- _Brief_
Word for word, return the entries listed below.

- _The records_
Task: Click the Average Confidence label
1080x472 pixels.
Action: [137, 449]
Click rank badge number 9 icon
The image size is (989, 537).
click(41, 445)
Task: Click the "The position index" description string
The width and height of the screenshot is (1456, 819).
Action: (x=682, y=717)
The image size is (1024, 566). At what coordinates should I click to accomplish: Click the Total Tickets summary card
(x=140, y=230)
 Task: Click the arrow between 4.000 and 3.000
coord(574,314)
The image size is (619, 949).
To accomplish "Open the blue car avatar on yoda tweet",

- _Exercise result_
Task: Click the Average Confidence label
1080x472 pixels.
Action: [137, 449]
Click rank badge number 9 icon
The image size is (989, 537).
click(41, 445)
Task: Click the "The position index" description string
The width and height of the screenshot is (1456, 819).
Action: (x=682, y=717)
The image size is (1024, 566). At what coordinates should I click to accomplish: Click the Total Tickets summary card
(x=140, y=230)
 Task: Click the arrow between 4.000 and 3.000
coord(574,314)
The image size is (619, 949).
To accomplish "Open the blue car avatar on yoda tweet",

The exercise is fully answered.